_Task brief_
Copy the lines of data below word for word, starting with the line containing "Activate the Rotate" and running through the end of the data.

_Task inputs_
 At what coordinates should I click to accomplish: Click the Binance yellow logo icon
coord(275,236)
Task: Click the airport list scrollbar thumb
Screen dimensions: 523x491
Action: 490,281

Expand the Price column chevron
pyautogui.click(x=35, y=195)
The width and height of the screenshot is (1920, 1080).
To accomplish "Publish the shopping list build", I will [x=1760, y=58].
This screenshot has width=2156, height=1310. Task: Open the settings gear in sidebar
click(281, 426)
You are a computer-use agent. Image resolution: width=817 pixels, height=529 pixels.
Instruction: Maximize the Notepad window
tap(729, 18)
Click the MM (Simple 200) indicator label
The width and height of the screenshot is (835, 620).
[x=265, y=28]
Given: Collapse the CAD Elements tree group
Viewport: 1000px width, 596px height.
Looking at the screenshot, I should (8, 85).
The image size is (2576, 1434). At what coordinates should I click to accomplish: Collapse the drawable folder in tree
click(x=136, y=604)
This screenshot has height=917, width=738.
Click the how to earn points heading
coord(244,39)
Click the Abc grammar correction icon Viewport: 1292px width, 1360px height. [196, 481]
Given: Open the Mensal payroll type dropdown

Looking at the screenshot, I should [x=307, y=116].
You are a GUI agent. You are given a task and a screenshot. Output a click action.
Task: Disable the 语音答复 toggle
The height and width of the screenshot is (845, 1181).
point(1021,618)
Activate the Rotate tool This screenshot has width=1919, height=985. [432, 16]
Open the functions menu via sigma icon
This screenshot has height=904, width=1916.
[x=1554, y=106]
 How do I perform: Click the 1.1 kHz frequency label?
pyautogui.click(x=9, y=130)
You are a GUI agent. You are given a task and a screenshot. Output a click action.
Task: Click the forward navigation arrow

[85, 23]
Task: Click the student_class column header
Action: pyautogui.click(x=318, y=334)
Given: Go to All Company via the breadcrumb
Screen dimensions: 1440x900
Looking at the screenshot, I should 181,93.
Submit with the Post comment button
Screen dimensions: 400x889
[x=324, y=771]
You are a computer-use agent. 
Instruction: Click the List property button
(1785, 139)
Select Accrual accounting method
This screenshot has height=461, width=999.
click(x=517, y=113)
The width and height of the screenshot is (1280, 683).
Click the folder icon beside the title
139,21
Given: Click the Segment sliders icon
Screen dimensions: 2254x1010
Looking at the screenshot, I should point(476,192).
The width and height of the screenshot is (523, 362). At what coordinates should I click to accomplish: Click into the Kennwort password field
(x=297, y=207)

_Exercise answer_
Activate the Rotate tool This screenshot has width=1919, height=985. [432, 16]
Open the functions menu via sigma icon
This screenshot has height=904, width=1916.
[x=1554, y=106]
 How do I perform: Click the 1.1 kHz frequency label?
pyautogui.click(x=9, y=130)
You are a GUI agent. You are given a task and a screenshot. Output a click action.
Task: Click the forward navigation arrow

[85, 23]
Task: Click the student_class column header
Action: pyautogui.click(x=318, y=334)
Given: Go to All Company via the breadcrumb
Screen dimensions: 1440x900
Looking at the screenshot, I should 181,93.
Submit with the Post comment button
Screen dimensions: 400x889
[x=324, y=771]
You are a computer-use agent. 
Instruction: Click the List property button
(1785, 139)
Select Accrual accounting method
This screenshot has height=461, width=999.
click(x=517, y=113)
The width and height of the screenshot is (1280, 683).
Click the folder icon beside the title
139,21
Given: Click the Segment sliders icon
Screen dimensions: 2254x1010
Looking at the screenshot, I should point(476,192).
The width and height of the screenshot is (523, 362). At what coordinates should I click to accomplish: Click into the Kennwort password field
(x=297, y=207)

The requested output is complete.